Hidden layer hi We used logistic activation function in the 2nd hidden layer with different learning rate ui.

Summation layer ε

Reproductive number R0=β/(μ1 α1+(1-α1)+μ2 α2+(1-α2)

R0 is the reproduction number. If R0<1, the infection dies out and if R0>1 the disease spreads. Tables 2 and 3 depict the training set and transmission rates for the proposed model respectively.
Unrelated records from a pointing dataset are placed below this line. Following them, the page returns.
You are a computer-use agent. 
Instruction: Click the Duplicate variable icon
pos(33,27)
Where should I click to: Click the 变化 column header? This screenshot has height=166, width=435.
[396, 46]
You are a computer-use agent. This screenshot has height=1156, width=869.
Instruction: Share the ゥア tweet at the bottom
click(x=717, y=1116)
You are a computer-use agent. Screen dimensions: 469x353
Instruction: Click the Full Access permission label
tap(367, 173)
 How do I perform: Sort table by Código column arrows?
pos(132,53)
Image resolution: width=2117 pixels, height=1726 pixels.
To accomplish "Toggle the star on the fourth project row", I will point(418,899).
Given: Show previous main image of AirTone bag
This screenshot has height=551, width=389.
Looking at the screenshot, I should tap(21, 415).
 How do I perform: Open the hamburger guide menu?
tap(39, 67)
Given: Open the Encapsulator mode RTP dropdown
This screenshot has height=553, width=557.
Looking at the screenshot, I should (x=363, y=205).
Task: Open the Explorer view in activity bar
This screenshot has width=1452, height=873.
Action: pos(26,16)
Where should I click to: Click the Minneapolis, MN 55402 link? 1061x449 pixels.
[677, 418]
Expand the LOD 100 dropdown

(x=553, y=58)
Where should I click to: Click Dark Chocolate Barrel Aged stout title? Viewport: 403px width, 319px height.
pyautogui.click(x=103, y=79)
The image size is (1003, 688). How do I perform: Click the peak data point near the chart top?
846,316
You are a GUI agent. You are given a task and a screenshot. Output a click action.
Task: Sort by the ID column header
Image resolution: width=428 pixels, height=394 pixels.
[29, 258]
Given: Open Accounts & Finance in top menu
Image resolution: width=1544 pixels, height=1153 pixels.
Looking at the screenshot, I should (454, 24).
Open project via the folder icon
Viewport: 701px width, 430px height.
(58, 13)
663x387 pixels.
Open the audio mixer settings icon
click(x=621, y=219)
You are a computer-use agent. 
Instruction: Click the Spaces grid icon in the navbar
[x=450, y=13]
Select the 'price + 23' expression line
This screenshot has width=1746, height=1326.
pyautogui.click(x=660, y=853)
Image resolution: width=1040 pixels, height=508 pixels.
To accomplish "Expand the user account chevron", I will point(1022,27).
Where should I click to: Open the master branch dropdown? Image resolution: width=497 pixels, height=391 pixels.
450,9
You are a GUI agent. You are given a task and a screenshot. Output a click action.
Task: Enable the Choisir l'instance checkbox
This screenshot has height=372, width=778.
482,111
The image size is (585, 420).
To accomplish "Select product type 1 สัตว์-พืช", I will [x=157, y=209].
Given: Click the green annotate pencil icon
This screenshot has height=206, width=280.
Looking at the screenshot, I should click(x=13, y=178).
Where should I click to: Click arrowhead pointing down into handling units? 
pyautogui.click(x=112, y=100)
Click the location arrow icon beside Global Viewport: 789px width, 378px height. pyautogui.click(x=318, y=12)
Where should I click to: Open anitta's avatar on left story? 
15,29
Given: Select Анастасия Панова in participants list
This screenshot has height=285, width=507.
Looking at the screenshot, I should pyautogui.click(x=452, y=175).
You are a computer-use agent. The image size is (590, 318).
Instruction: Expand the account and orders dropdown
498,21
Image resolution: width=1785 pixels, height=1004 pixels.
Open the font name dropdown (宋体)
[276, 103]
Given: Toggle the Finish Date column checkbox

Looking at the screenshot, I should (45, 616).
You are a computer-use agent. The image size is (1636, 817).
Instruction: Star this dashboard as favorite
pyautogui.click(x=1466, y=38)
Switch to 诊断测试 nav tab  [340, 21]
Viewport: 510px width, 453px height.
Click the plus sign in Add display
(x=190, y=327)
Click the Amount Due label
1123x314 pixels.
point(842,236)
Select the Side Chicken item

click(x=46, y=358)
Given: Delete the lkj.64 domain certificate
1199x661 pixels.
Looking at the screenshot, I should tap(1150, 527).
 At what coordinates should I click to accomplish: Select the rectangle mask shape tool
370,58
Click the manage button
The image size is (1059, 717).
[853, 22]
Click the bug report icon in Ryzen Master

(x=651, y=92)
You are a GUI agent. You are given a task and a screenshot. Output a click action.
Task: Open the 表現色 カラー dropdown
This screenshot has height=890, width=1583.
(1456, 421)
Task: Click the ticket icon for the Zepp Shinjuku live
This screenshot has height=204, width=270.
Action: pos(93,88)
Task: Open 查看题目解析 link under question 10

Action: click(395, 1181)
Symptomatic infected 0.4 Hidden layer Learning rate ui
Asymptomatic infected 0.2 μ1 0.5
Susceptible 0.8 μ2 0.2
Contact 0.4 Β 0.0001
Distance 0.2 α1 1.0
Symptomatic time 0.5 α2 2.0
Asymptomatic time 0.2

Table 2. Training set.

Iteration μ1 μ2 β α1 α2 R0 Error
1 2.0302 5.0302 1.0 1.0302 0.5000 -0.0043 0.0043
2 2.1311 5.0065 1.0 1.3569 1.1065 0.0020 -0.0020
3 2.1187 5.0067 1.0 1.2575 0.8307 -0.0013 0.0013
4 2.1202 5.0067 1.0 1.2844 0.9340 -0.0032 0.0032
5 2.1202 5.0067 1.0 1.2844 0.9340 -0.0032 0.0032
6 2.1200 5.0067 1.0 1.2768 0.8930 -0.0020 0.0020
7 2.1200 5.0067 1.0 1.2789 0.9094 -0.0023 0.0023
8 2.1200 5.0067 1.0 1.2783 0.9028 -0.0022 0.0022

Table 3. Training multi-hidden layer neural network.

Conclusion

The proposed SELMAHRD (Susceptible, Exposed, Latent, Symptomatic, Asymptomatic, Hospitalized, Recovered and Death) model will provide the number of hospitalized and number of death information for the policy makers to develop the prevention policies (Figure 3). The assumptions are similar to those of SIR model, which include total population is fix, population structure is not considered in the model, latent period will not change with time, and recovered people will not get infected again. In the model, infected are divided into two compartments i.e. latent and symptomatic. Some people may actually infect other people without any symptom, but later on their symptoms come out. According to the assumption, the vaccinated people directly go to the recovered compartment. This model explains the common ways to prevent influenza i.e. isolating susceptible people, letting them at home. Based on the SIR model, a more number of models developed for epidemic diseases such as SIRS, SEIR, SEIRS, SEIRD, SEIAHR, SELMAHRD etc. SELMAHRD model might not provide vaccinated and non-vaccinated people behaviours. In proposed model, susceptible have two kinds of people, they are vaccinated and non-vaccinated. We assume that vaccinated will not die due to disease. The proposed compartmental epidemic model is used to calculate the basic reproduction number R0 and dynamics of disease-free equilibrium for influenza A (H1N1) in Vellore, Tamil Nadu, India. However, the realistic details of transmission cannot be determined from such models. Hence, multi-hidden layer neural network with nonmultiplier is used to elucidate other factors that also influence the disease dynamics. We conclude that the transmission of influenza A (H1N1) in Vellore, Tamil Nadu, India is under control and can be totally eradicated if the number of Government authorized H1N1 treatment centers are increased and the supply of drugs to these centers could be increased.